===== ESTRATTO DEL DOCUMENTO

63ma mostra del cinema di venezia

 

WHEN THE LEVEES BROKE

di Spike Lee

 

Orizzonti

 

di Gabriele FRANCIONI

US versus the U.S.
CAPITOLO 2

"When the LEVEES", non "when the LEAVES", innanzitutto. Anche il programma ufficiale e definitivo ripropone ostinatamente la versione scorretta, che è semplicemente omofona di "leaves", foglie, ma basta conoscere un paio di canzoni (dei Led Zeppelin, di Don Mc Lean) per sapere che si tratta di argini, barriere.
Barriere spezzate, fiumi umani che tracimano verso un altrove che qualcuno provvede a rendere inaccessibile o a preparare come una trappola per topi. Topi scuri, incazzati, pronti a mordere qualunque cosa e a saccheggiare i resti di una città abbandonata, certo, dal destino, ma principalmente vittima di un difetto di fondo: New Orleans, come ogni altro piccolo o grande ghetto nero, non porta voti alla destra repubblicana, non è funzionale a nulla, non serve e, nel momento del bisogno, ritorna ad essere pezzo d'Africa sovrapposto, giustapposto al territorio dei bianchi.
Seguendo un ragionamento paradossale potremmo dire che l'uragano Katrina ha fatto più danni (morali, s'intende) alla white culture che a quella nera, ridefinendo, al contempo, l'onda emotiva causata dal 9/11.
Mentre, infatti, migliaia di colored morivano anche per colpa di argini mal costruiti dalla municipalità bianca, nonostante un progetto vecchio di 40 anni, l'amministrazione Bush si preoccupava di inviare nuovi contingenti in Iraq, lanciando un chiaro segnale al mondo e agli statunitensi allibiti: esiste anche un'America povera che non c'interessa perché non è forza lavoro trainante e, se vota, pende dalla parte dei democratici, quindi risolva la situazione da sola o al massimo con l'aiuto dell'amministrazione locale (anch'essa sorda e cieca), ma non conti sulla Guardia Nazionale e sull'esercito.
Spike Lee, in una fase di straordinaria sintesi creativa dopo l'impasse di qualche anno fa, separa scientemente prodotto di massa zeppo di sottintesi (INSIDE MAN) e dissezionamento chirurgico del cadavere StatiUniti, sottoposto a una lucida e spietata autopsia condotta attraverso l'approccio docu-fiction dello straordinario SUCKER FREE CITY (San Francisco) o il taglio indagativo, serrato, spietato di questa indagine thriller sul disastro di New Orleans, montata in un anno scarso di lavoro.
La divisione del lavoro in due settori ben definiti ha fatto chiarezza all'interno della sua produzione: quando ha tentato, sempre in tempi recenti, l'intersezione tra i due piani di attività, ha prodotto un capolavoro (THE 25TH HOUR) e una pellicola irrisolta (SHE HATE ME).
Grazie anche alla HBO, che insieme a VH1 nel caso di THE US vs JOHN LENNON (vedi recensione,
N.d.R.) rappresenta ormai la nuova frontiera, o salvezza, per i registi indipendenti, Lee ha avuto carta bianca realizzando quello che è, insieme a AN AMERICAN FAMILY e UN'ORA SOLA TI VORREI, il capolavoro tra i documentari di nuova generazione.

==========

Riporta dalla recensione del documentario di Spike Lee il brano compreso tra "Grazie anche alla" e "di nuova generazione.", estremi inclusi. Le voci del dataset non sono necessarie.

===== INFORMAZIONI ESTRATTE

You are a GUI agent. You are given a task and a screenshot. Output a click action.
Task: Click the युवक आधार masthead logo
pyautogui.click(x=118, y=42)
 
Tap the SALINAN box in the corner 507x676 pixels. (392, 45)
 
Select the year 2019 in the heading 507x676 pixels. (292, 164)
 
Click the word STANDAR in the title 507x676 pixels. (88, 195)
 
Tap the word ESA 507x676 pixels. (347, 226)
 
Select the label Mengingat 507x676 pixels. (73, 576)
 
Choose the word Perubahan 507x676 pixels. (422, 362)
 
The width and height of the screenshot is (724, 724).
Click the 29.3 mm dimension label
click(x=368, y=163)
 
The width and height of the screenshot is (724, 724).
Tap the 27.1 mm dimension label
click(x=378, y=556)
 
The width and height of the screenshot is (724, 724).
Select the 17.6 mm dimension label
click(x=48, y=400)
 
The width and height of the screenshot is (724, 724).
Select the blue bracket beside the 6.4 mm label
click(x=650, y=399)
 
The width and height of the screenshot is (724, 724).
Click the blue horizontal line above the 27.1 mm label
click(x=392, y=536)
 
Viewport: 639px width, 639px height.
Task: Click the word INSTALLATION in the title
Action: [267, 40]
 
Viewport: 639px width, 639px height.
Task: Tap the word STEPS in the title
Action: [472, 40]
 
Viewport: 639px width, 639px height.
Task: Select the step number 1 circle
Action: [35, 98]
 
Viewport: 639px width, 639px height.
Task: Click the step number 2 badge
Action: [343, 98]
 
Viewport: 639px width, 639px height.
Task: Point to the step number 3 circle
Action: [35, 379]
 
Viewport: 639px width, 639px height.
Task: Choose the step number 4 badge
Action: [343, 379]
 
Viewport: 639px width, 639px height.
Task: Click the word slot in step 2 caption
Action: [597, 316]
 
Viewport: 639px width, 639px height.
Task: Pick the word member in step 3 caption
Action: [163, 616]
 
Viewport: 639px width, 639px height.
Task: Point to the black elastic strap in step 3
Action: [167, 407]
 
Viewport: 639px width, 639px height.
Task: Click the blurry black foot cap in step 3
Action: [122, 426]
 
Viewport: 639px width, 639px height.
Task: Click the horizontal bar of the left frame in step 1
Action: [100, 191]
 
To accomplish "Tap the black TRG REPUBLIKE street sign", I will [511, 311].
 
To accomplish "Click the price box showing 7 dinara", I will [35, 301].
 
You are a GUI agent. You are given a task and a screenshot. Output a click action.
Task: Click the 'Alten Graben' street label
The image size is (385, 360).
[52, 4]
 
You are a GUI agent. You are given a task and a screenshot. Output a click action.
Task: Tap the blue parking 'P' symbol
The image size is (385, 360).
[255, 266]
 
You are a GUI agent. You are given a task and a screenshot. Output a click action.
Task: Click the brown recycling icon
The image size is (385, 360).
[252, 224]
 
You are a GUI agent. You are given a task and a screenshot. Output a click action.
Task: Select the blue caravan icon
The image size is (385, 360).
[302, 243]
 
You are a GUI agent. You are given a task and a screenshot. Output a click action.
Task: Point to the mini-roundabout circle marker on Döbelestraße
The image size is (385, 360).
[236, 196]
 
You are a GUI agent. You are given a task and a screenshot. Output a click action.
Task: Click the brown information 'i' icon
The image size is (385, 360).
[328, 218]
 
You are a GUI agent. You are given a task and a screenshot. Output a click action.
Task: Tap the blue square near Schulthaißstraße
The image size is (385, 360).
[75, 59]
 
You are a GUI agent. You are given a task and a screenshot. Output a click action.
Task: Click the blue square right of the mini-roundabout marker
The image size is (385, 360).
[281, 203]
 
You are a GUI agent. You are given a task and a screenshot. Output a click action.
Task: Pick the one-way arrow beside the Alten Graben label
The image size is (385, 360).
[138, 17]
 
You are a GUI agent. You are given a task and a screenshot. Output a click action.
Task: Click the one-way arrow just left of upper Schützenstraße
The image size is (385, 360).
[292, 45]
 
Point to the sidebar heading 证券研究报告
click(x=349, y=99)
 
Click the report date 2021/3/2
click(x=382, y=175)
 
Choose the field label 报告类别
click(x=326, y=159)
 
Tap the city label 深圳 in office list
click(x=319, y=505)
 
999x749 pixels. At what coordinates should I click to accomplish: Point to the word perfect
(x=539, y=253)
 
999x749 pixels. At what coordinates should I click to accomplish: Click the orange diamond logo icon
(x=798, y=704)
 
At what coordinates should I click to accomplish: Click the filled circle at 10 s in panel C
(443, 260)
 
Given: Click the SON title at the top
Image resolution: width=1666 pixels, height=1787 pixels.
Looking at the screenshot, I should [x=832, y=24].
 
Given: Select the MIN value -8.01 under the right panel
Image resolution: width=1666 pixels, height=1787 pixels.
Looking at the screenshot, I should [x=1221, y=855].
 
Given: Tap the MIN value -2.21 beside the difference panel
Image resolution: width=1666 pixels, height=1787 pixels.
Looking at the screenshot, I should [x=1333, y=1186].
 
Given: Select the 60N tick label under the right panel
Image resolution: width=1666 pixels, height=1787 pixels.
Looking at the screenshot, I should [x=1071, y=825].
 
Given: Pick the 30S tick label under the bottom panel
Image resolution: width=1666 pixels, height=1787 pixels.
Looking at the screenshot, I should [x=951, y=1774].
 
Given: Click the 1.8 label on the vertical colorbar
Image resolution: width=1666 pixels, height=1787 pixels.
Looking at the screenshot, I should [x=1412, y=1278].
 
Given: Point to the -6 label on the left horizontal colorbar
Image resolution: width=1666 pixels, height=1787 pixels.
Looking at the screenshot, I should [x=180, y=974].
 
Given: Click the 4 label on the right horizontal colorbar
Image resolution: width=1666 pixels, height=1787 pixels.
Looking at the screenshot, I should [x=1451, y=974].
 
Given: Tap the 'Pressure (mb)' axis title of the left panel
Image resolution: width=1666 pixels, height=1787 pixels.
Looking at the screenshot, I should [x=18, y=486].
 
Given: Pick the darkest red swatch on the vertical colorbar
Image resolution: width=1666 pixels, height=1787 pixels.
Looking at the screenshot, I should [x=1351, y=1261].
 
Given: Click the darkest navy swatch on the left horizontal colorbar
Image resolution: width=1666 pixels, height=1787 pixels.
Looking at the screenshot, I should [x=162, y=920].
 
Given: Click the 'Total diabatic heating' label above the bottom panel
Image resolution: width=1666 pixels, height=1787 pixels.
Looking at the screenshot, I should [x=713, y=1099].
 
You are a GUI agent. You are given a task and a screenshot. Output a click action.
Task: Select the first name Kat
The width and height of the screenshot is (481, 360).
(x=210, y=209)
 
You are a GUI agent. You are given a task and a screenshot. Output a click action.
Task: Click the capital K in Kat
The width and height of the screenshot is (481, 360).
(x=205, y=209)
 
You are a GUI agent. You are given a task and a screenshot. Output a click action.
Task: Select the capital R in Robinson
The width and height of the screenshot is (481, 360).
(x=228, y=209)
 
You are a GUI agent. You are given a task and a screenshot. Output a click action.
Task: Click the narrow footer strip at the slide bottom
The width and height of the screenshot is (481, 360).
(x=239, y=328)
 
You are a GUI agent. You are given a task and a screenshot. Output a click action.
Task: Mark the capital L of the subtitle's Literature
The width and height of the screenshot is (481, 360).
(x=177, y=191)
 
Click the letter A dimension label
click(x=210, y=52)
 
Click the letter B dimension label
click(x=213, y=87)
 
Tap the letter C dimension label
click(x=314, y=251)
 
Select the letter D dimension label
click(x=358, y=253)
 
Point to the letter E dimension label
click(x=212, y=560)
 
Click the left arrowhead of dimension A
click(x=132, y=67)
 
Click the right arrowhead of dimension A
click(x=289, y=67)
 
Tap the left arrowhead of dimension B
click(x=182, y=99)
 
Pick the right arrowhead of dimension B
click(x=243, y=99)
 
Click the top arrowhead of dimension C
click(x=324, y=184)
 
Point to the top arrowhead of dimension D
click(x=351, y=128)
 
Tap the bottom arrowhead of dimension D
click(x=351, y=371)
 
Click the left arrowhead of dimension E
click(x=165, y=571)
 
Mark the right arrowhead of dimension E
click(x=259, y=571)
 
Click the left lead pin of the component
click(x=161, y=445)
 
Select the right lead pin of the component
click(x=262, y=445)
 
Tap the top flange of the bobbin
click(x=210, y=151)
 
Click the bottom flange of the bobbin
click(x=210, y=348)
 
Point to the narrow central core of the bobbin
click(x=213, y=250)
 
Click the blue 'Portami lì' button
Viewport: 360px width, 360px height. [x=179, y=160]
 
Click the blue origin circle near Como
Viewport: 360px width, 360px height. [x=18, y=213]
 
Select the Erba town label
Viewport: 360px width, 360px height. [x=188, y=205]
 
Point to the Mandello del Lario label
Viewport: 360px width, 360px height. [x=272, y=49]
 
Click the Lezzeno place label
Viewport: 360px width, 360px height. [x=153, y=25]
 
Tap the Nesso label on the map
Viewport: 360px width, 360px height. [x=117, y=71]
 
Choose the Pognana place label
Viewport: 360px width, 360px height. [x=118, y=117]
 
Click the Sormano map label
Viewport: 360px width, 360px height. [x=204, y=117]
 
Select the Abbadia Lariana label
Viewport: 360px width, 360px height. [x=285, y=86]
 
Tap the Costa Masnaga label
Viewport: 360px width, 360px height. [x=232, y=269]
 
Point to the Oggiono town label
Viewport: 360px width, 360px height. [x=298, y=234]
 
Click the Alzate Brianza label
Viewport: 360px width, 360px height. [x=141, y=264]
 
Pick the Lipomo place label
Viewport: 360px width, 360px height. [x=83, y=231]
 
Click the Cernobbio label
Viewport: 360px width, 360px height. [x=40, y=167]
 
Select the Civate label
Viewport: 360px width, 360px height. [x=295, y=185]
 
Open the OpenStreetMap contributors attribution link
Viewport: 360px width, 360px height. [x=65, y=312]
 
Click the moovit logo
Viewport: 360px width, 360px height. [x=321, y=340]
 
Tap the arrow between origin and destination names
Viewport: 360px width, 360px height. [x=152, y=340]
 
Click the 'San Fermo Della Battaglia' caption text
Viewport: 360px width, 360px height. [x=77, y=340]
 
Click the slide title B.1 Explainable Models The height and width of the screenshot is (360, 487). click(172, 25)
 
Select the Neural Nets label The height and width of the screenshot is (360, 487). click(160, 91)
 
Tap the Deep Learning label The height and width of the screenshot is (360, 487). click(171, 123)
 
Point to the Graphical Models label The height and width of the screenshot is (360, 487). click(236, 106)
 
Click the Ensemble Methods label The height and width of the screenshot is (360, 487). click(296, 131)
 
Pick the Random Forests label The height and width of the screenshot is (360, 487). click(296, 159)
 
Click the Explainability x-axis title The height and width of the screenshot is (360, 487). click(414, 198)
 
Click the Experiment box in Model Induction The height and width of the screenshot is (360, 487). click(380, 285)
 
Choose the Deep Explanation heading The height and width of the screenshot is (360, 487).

==========

→ SOLUZIONE:
Grazie anche alla HBO, che insieme a VH1 nel caso di THE US vs JOHN LENNON (vedi recensione,
N.d.R.) rappresenta ormai la nuova frontiera, o salvezza, per i registi indipendenti, Lee ha avuto carta bianca realizzando quello che è, insieme a AN AMERICAN FAMILY e UN'ORA SOLA TI VORREI, il capolavoro tra i documentari di nuova generazione.